BEGIN Records for this exercise
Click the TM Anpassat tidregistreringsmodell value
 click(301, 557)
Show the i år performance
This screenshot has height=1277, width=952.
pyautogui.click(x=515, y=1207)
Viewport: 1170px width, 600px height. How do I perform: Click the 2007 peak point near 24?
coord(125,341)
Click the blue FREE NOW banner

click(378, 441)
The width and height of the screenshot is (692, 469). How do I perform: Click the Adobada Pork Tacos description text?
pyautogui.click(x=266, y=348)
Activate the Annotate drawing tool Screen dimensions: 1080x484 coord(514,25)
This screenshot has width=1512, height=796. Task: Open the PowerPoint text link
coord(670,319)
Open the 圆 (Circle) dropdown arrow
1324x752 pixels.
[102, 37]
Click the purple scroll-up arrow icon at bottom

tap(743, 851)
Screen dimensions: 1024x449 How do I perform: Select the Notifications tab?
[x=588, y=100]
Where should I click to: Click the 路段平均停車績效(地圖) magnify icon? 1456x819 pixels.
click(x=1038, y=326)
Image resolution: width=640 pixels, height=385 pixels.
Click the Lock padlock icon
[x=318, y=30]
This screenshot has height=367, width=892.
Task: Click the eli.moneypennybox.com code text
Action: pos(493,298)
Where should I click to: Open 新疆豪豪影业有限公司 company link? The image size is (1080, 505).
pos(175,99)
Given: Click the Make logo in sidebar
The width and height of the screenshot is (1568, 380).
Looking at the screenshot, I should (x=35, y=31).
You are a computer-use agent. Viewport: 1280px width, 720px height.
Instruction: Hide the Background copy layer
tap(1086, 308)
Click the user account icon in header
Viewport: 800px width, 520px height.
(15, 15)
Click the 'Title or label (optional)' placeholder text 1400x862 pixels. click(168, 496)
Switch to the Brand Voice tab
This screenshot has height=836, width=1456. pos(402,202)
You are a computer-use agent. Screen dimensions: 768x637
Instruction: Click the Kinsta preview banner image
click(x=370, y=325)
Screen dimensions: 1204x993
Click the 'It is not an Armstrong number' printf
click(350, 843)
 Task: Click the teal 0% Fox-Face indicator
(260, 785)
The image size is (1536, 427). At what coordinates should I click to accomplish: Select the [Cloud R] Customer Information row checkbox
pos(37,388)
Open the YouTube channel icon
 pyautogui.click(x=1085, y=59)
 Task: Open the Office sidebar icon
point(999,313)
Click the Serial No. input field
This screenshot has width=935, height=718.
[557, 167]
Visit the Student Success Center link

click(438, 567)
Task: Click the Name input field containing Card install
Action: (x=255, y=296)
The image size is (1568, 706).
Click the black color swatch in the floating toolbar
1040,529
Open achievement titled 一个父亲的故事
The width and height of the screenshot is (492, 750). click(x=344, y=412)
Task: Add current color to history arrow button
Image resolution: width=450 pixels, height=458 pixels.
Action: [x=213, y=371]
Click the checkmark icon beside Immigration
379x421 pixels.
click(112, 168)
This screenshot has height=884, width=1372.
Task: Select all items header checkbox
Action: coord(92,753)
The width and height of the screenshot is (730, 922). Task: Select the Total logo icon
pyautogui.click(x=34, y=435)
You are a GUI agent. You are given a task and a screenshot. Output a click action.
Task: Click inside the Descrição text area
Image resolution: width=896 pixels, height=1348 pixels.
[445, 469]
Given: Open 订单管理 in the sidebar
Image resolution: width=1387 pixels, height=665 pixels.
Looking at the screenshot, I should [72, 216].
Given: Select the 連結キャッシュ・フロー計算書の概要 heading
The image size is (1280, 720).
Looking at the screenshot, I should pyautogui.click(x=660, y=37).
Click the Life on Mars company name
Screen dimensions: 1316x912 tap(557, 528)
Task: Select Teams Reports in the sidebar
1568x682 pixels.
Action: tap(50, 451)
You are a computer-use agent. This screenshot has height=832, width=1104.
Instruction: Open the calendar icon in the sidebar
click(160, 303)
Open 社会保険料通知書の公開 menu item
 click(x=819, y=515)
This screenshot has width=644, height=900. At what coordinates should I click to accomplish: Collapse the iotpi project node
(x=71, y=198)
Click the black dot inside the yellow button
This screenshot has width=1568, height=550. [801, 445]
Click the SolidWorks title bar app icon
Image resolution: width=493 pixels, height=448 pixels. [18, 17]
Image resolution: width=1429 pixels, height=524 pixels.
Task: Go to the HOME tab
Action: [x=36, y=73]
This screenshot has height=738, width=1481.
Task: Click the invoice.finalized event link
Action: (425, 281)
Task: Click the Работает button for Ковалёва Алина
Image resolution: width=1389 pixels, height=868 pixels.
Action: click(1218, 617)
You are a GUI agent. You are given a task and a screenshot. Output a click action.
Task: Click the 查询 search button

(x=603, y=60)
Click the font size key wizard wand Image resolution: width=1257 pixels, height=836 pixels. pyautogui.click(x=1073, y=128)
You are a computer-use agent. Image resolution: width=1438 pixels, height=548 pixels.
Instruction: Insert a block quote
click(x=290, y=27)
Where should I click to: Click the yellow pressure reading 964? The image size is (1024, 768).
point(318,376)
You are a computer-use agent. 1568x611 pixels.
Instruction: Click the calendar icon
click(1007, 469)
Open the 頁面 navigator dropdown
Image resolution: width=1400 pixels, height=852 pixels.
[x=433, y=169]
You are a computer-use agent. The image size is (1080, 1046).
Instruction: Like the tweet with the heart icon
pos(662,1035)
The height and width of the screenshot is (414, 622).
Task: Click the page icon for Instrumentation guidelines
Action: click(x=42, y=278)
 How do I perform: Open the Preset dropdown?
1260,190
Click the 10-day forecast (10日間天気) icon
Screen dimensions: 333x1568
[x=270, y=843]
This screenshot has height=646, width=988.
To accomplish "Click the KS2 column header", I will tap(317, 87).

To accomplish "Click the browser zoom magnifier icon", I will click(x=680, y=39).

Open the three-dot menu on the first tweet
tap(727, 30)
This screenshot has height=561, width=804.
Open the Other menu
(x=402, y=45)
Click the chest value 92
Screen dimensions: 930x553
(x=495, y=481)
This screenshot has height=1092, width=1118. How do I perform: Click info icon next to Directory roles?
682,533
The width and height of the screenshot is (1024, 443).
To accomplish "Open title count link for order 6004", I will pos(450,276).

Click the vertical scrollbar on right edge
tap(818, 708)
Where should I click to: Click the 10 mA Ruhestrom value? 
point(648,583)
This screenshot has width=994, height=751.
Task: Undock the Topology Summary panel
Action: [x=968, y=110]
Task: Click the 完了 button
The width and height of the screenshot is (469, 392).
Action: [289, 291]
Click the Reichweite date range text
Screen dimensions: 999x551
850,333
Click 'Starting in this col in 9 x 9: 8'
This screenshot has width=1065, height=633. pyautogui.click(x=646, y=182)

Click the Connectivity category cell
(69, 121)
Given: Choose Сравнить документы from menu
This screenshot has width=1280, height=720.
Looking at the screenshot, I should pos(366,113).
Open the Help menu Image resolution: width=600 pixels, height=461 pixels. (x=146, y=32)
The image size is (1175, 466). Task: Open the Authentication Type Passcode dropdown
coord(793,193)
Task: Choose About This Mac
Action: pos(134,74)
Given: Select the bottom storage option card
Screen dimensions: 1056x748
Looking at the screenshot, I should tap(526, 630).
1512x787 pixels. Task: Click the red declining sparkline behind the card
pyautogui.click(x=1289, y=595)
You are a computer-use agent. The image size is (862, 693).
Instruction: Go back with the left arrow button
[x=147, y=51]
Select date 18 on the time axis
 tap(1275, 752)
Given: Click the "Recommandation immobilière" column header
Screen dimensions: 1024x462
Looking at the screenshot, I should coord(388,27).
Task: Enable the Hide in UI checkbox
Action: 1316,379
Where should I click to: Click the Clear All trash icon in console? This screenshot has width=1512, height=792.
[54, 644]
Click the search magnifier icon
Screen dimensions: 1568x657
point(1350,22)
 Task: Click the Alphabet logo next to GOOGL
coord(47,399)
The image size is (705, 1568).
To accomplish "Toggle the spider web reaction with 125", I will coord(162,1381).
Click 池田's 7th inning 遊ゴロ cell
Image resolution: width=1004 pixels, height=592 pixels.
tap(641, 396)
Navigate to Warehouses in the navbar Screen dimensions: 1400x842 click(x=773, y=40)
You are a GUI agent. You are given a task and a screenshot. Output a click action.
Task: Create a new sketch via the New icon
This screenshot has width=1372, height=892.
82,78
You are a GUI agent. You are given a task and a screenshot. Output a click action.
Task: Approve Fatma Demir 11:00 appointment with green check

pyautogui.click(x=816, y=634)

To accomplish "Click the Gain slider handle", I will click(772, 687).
END Records for this exercise
## What the task requires
From the entries above, give again exactly the lines running from the line with "Given: Click the Make logo in sidebar" to the line with "The image size is (1568, 706)."; include both of those lines.

## Response
Given: Click the Make logo in sidebar
The width and height of the screenshot is (1568, 380).
Looking at the screenshot, I should (x=35, y=31).
You are a computer-use agent. Viewport: 1280px width, 720px height.
Instruction: Hide the Background copy layer
tap(1086, 308)
Click the user account icon in header
Viewport: 800px width, 520px height.
(15, 15)
Click the 'Title or label (optional)' placeholder text 1400x862 pixels. click(168, 496)
Switch to the Brand Voice tab
This screenshot has height=836, width=1456. pos(402,202)
You are a computer-use agent. Screen dimensions: 768x637
Instruction: Click the Kinsta preview banner image
click(x=370, y=325)
Screen dimensions: 1204x993
Click the 'It is not an Armstrong number' printf
click(350, 843)
 Task: Click the teal 0% Fox-Face indicator
(260, 785)
The image size is (1536, 427). At what coordinates should I click to accomplish: Select the [Cloud R] Customer Information row checkbox
pos(37,388)
Open the YouTube channel icon
 pyautogui.click(x=1085, y=59)
 Task: Open the Office sidebar icon
point(999,313)
Click the Serial No. input field
This screenshot has width=935, height=718.
[557, 167]
Visit the Student Success Center link

click(438, 567)
Task: Click the Name input field containing Card install
Action: (x=255, y=296)
The image size is (1568, 706).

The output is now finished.